To help him capture the waning years of Hollywood’s Golden Age in the late ’60s, Quentin has the perfect leads in Leonardo and Brad. He agreed that the two actors were among the vanishing breed of stars with genuine movie star aura.

“I do think they are the last group of, at least male actors, who actually have what I would consider that bona fide movie star quality, in the ’90s and maybe the first 10 years of the 2000s. In this last decade of the 2000s, I don’t see anyone.

Quentin Tarantino —PHOTO BY RUBEN V. NEPALES

“Now, part of that though is just perception. Part of that is, well, of course, we feel that way about Brad and Leo because they have been around for 20 years or Johnny Depp or whoever else you are thinking about.

“Jennifer Lawrence broke somewhere in the last 10 years and I think she is an absolute, bona fide movie star. Jennifer Lawrence is maybe this generation’s Bette Davis. She’s fantastic.  But there is a situation though where actors becoming famous … but they are not becoming stars to the degree that you want to see the next movie they are in.

“What’s happening is, this actor plays a Marvel superhero and it’s the superhero who becomes famous. And now, they want to see that guy play that superhero.”

Set against the backdrop of the Charles Manson murders, “Once Upon…” mixes fact and fiction that will send moviegoers Googling this and that after they watch the film, which also stars Margot Robbie as Sharon Tate.

Quentin explained, “This is sort of my ‘Roma’ (the film by Alfonso Cuarón) and what I mean by that, is that it’s a memory piece made up from my memory. Now, part of the thing in a memory piece is that it’s not entirely factual.”

Even the gory twist toward the end is partially based on Quentin’s knowledge of old TV shows. “One of the things about the movie is, I am taking fictional and real characters and I’m mixing them together. For me, in a way, it’s not too dissimilar from say, what EL Doctorow did with ‘Ragtime.’ And Sharon Tate is the one I’m spending the most time with, so I don’t get to go chapter and verse on everybody.

“But with a lot of the different characters, McQueen, Bruce Lee, the killers in the car, I tried to take something that I learned about them, something that they said in interviews or statements that they made.

“And so, when Bruce Lee talks about martial arts tournaments being patty cake and how Muhammad Ali and Sonny Liston are real warriors, he said things like that. And he said them in the same arrogant way that my Bruce says it.

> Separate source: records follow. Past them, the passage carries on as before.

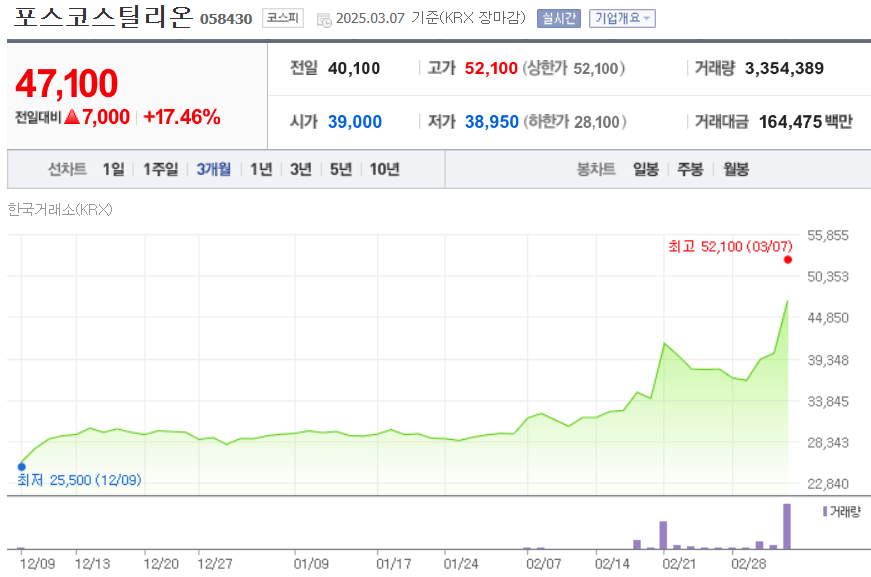Enable 실시간 real-time quotes
The width and height of the screenshot is (871, 577).
(x=558, y=17)
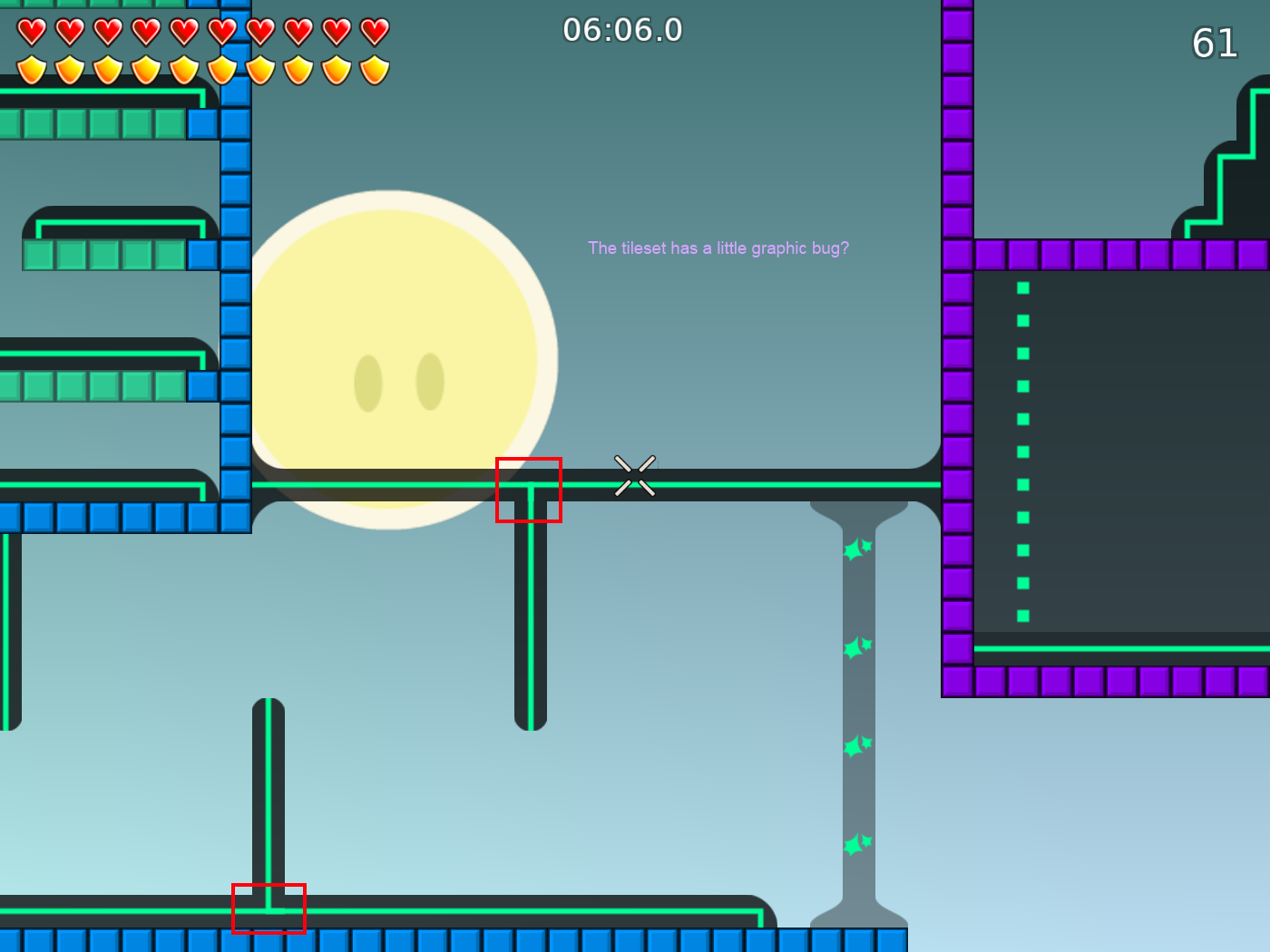Select the last heart in the health row
This screenshot has width=1270, height=952.
372,30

“And that whole concept that the Manson kids had grown up watching violence on television and now they were simply reaping what society had sowed. That was a big theme to them. Sandra Good talked about it a lot. We are your children that you showed ‘Gunsmoke’ to every day.

“She is talking about Vic Morrow, I loved that guy on ‘Combat.’  Do you know how many times I watched that guy kill people? He killed about 10 people every episode, and that was every episode and he was my favorite guy!”

Asked what he is proudest of, the iconic filmmaker behind such films as “Pulp Fiction,” “Reservoir Dogs,” “Kill Bill” and “Inglourious Basterds” and winner of Oscars and Golden Globes (two each) answered, “I have so many things to be proud of. I guess the real answer to that question would be the body of work, the films themselves.

“But to go a little bit more in the spirit that you mean the question, my proudest moment … would be winning the Palme D’Or for ‘Pulp Fiction.’

“My joke about the Palme D’Or is, the only thing more prestigious than the list of directors who have won the Palme D’Or is the list of directors who haven’t (laughs).”